Humphrey toured in stage companies in Australia, New Zealand, and Great Britain, in The Empress, The Prodigal Son (1906), The Little Gray Lady (1906), The Scarlet Pimpernel, The Second Mrs. Tanqueray, The Thief, and Another Woman's Window (1918), among others. She appeared in three silent films: Under the Crescent (1915, now lost; a highly fictionalized, serialized version of Humphrey's own story, written by Nell Shipman). The first of six two-reel chapters was entitled The Purple Iris. Other films were Missing (1918), and Coax Me (1919).

==Personal life==
Ola Humphrey married three times. Her first husband was Edwin Mordant, a fellow actor; they divorced. While performing on the London stage, she caught the eye of Prince Ibrahim Hassan. Hassan was a cousin to Abbas II of Egypt. Their 1911 marriage in a London registrar's office was witnessed by American Vice-consul Richard Westacott (1849–1922) and the Count de Nevers.
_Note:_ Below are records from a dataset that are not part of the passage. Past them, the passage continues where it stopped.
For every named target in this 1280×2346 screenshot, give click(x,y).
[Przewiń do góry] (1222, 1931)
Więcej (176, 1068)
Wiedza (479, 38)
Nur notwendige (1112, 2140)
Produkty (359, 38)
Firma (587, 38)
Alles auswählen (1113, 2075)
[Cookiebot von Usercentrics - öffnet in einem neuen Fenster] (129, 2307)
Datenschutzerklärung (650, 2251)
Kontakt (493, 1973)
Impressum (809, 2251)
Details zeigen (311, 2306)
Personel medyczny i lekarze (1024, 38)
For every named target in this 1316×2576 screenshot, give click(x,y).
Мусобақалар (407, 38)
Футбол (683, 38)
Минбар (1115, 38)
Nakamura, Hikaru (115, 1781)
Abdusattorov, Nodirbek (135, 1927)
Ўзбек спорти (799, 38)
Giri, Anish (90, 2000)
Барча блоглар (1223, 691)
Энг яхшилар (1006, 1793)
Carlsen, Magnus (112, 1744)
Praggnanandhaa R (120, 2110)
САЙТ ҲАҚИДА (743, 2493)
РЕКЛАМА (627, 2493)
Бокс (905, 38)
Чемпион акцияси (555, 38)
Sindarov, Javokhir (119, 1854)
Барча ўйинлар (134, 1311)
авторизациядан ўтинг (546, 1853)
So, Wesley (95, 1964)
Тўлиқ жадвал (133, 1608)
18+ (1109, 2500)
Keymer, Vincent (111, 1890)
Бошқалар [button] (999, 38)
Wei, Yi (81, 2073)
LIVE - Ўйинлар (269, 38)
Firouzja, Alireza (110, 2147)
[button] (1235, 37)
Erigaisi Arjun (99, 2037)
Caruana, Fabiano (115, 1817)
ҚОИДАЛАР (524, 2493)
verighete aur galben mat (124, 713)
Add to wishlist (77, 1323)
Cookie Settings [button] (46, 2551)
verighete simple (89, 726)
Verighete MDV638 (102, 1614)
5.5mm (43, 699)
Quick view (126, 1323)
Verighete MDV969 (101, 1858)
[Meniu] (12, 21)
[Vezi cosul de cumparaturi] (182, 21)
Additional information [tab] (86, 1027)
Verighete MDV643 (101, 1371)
However, the marriage soon foundered, and they separated; the complicated matter of divorce was resolved when she was widowed in 1918 (though her legal troubles related to the marriage continued through at least 1923). She remarried to John Henry Broadwood, an English military officer, in 1920. Widowed again, she lived in Los Angeles in 1935, and donated Egyptian artifacts to the Los Angeles County Museum of Art. Late in life, she was living in an apartment in New York, her fortune lost or withheld by the Prince's relatives. Ola Humphrey died in California in 1948, aged about 73 years.